Web development made easy

21 Feb 2019

What the heck is the point of a framework

During my Spring 2019 semester, I was introduced to HTML and CSS and the world of web and app development. I’ve always thought of those languages to be particularly difficult, and using them to create high-quality websites that are functional was an enormous task and quite time-consuming. I worked with just HTML and CSS, creating simple and basic webpages, for a week before being introduced to a UI framework. That one week was exceedingly boring, as the only things that I was able to muster were primitive looking websites that belonged on the 1990s. I personally wasn’t happy with what I created and I craved for more. The coming week introduced me to my first UI framework, Semantic UI. I was taken by storm as to how easy it was to create a gratifying website that was nice to look at. Just loading the Semantic UI framework into the HTML file that held the primitive website, instantly made the website that I initially created into a much more modern and soft looking website, that in my opinion, could be published. In my short time using Semantic UI, I found it to be a necessary component in any web development toolset, as using raw HTML and CSS to create some things that Semantic UI provides would be very difficult and much harder without a framework.

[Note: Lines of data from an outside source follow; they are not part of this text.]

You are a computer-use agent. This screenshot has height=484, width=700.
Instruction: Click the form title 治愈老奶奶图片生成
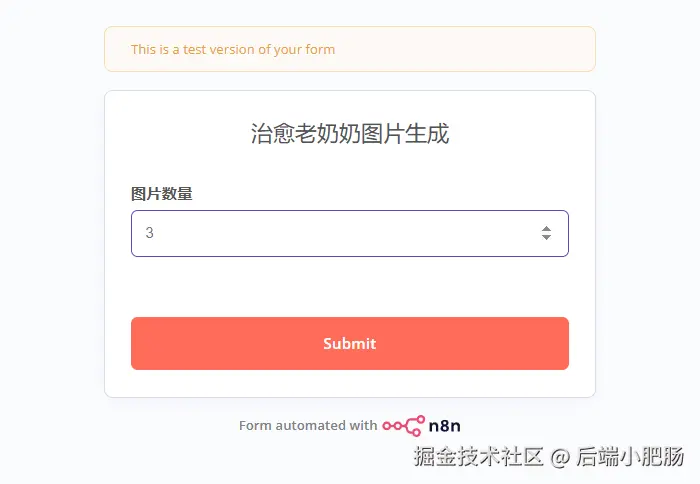[x=350, y=134]
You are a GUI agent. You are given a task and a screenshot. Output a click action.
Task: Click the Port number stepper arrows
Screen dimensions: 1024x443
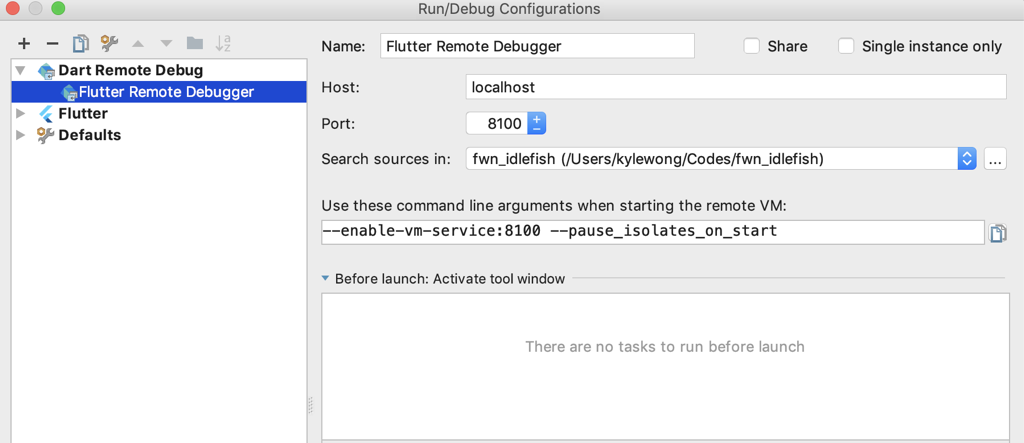[537, 124]
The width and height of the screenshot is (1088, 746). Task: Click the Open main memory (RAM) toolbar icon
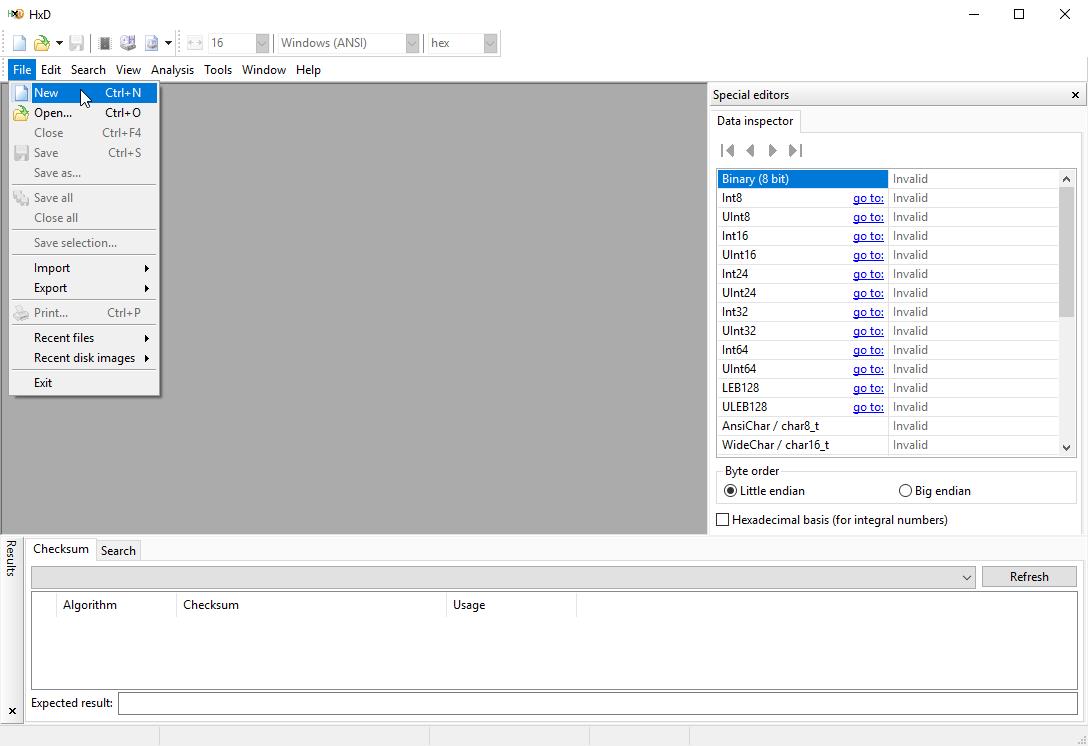pos(104,43)
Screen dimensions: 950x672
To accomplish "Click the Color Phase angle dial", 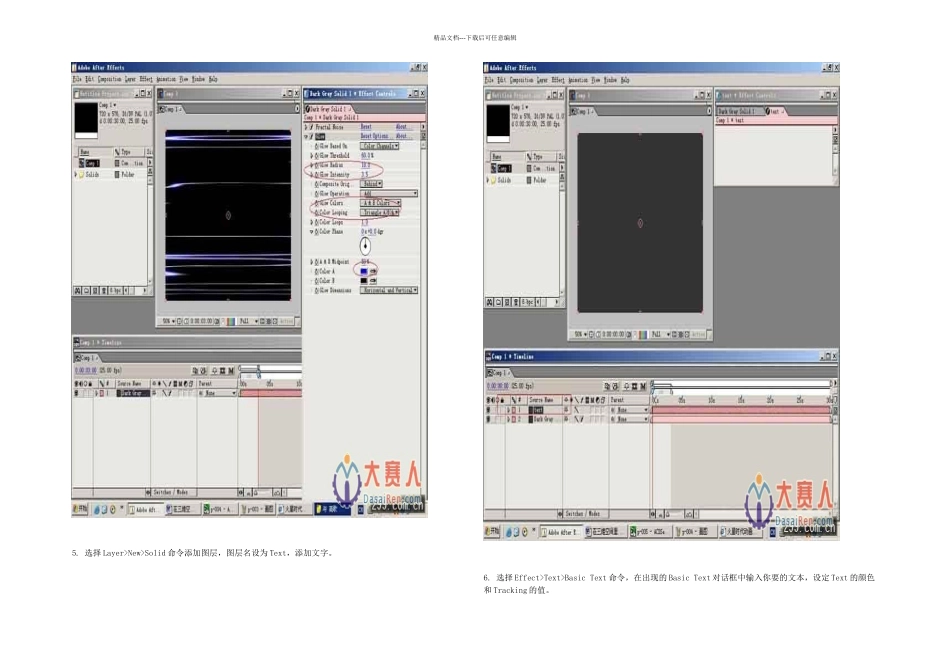I will [366, 245].
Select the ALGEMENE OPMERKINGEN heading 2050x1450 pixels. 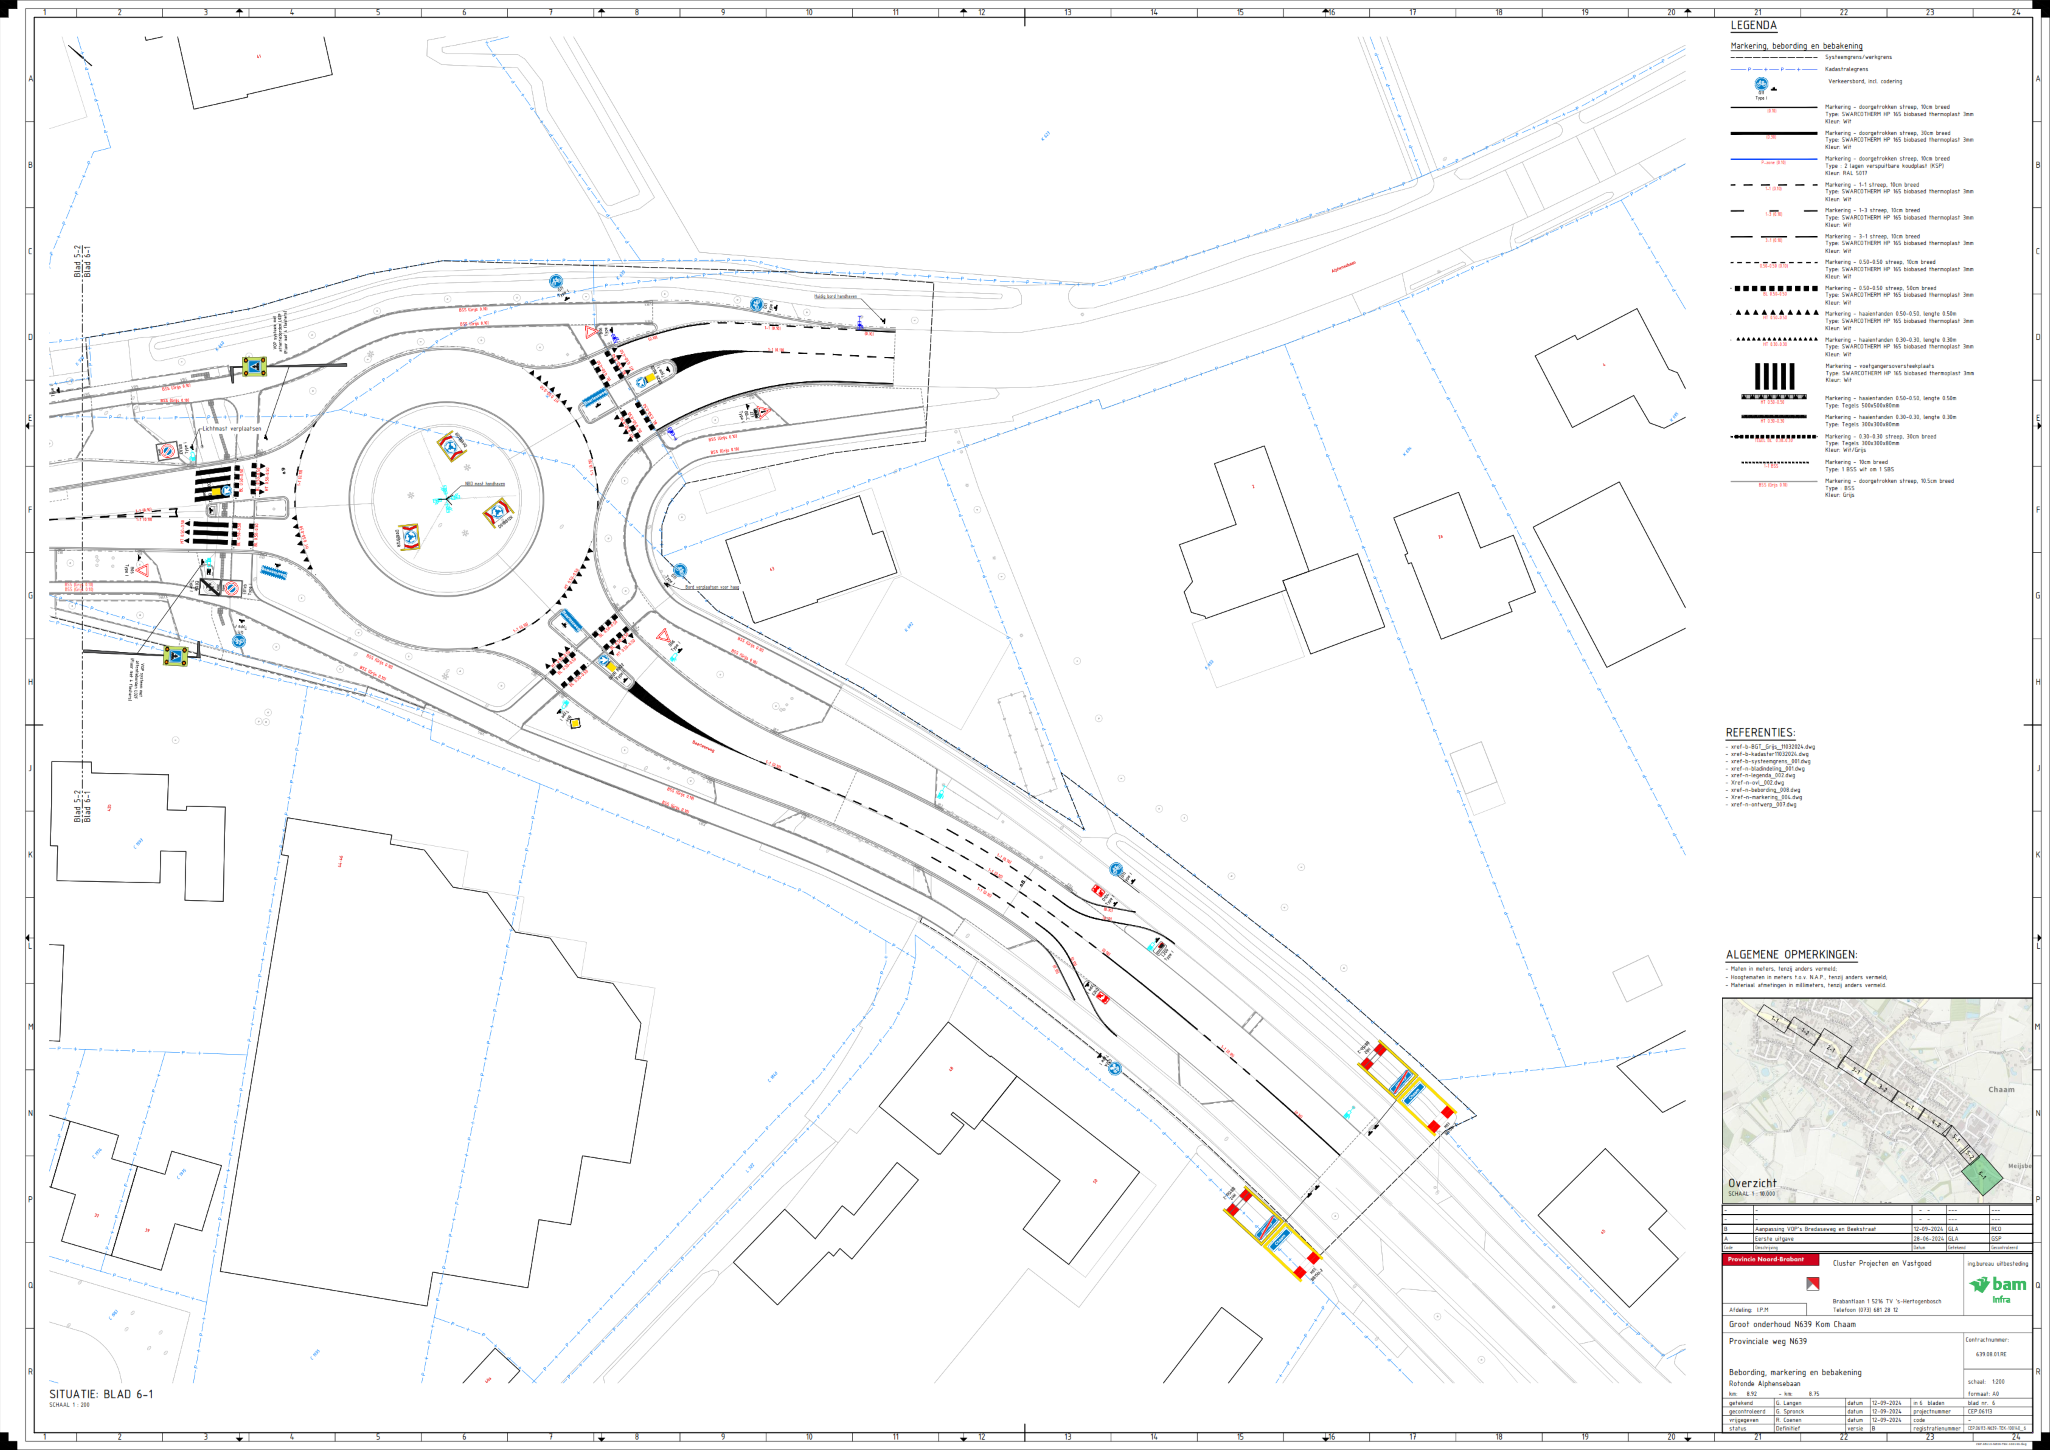click(x=1791, y=955)
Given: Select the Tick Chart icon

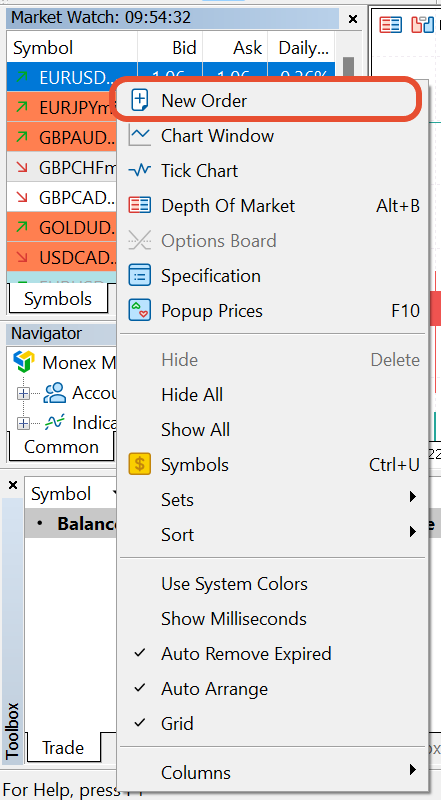Looking at the screenshot, I should pyautogui.click(x=139, y=170).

Why learn a framework like Semantic?

I was told by my professor that using raw HTML and CSS to accomplish tasks that would fit the bill of most modern day websites would be futile and time-consuming. Having a framework at your disposal is like having that one card in a poker match that makes or breaks the current hand. They allow the user to easily create simple and not so primitive looking websites. Personally, I tend to look at Semantic UI as a puzzle, I take a lot of interest in scrolling through each different element that Semantic UI provides and figuring out how each piece can fit into the requirements of a coding homework or a project. Working the puzzles, though not literal ones, of website creation, is particularly interesting, and I enjoy finding the parts of a website and making it all come together. With that, learning a framework can be very beneficial and hard, as it opens up a chest of knowledge to use as well as requires a bit more learning and understanding. Using a UI framework gives the user components to use in website creation that are easy and fluid to use, rather than using HTML and CSS to accomplish it, and without a framework, a project could require you to know how to make the components of a website from scratch AND where to use them AND how to use them appropriately. Having said that, using a framework reduces one very large step in the creation of a website and allows for more time to be devoted to the tidbits of the website, rather than trying to get everything on the screen and then having to make sure every piece of HTML and CSS code that is written works together and works as intended.